Семен, тоже уже поевший, засмеялся.
— У вас, барышня, аппетит не по обстановке, — проговорил он и съязвил: — Может, вам сень [23] Сень — жареные на сковородке волнухи с конопляным семенем (местн.) .
подать?
Перед сном Чеботарев отозвал Батю в сторонку, к небольшой выямине с водою. Объяснил, что переходить шоссе и железную дорогу Ленинград — Луга без предварительной тщательной разведки места нельзя.
— Я сам завтра с утра пойду, — сказал он с такими нотками в голосе, что возражать против его решения было бы бесполезно.
Договорившись обо всем, они пошли спать. Уже темнело. На небе показывались звезды. Становилось холодно. Бойцы спали на общей под елями лежанке. Батя и Петр нашли место сбоку. Батя вздохнул:
— Выйдем, думаешь, до снега?
Сказал тихо, и так же тихо Петр ответил:
— Кто его знает, как все пойдет.
Они легли. Когда укрывались, к ним пришла и, растолкав их, легла между ними Настя.
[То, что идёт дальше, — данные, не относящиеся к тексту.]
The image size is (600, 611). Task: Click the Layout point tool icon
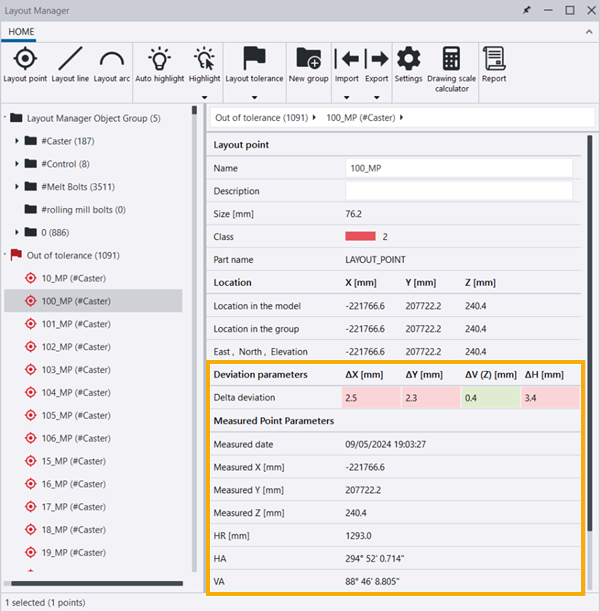25,58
Послышался насмешливый голос Семена:
— Побудем еще так — отвыкнешь, что баба. Обличье мужика примешь.
— Не приму, — обиженно и в то же время стыдливо проговорила в темноту Настя. — Что же мне, подыхать, если я одна среди вас, мужичья?!
Утром, позавтракав, в отряде начали варить, круто посолив, на дорогу мясо.
Петр собирался с двумя бойцами идти к шоссе и железной дороге. Батя, посмотрев на него, негромко сказал:
— Поосторожнее там. — И добавил: — Старайся побыстрее. Вот-вот снега жди. Зима нас поторапливает. Поэтому я вчера и не дал «попастись» после обеда отряду на бруснике… Ночью должны дороги перейти.
Отдав Петру компас, он поковылял к мясоварам.
К шоссе Чеботарев с бойцами подошел уже часа через два.
За опушкой леса — перед шоссе и железной дорогой за ним — они остановились. По дороге пронеслись в сторону Ленинграда грузовые машины, прополз обоз — запряженные в фургоны битюги упорно тянули возы, груженные чем-то тяжелым и нужным германскому фронту… Услышали где-то далеко, за спинами, ружейно-пулеметную стрельбу. Петр прикинул: стреляли намного южнее стоянки отряда. «Из немецкого оружия лупят, — мелькнуло у него. — Полигон, может, устроен».
Это было на сотом километре по шоссе, за Сорочином.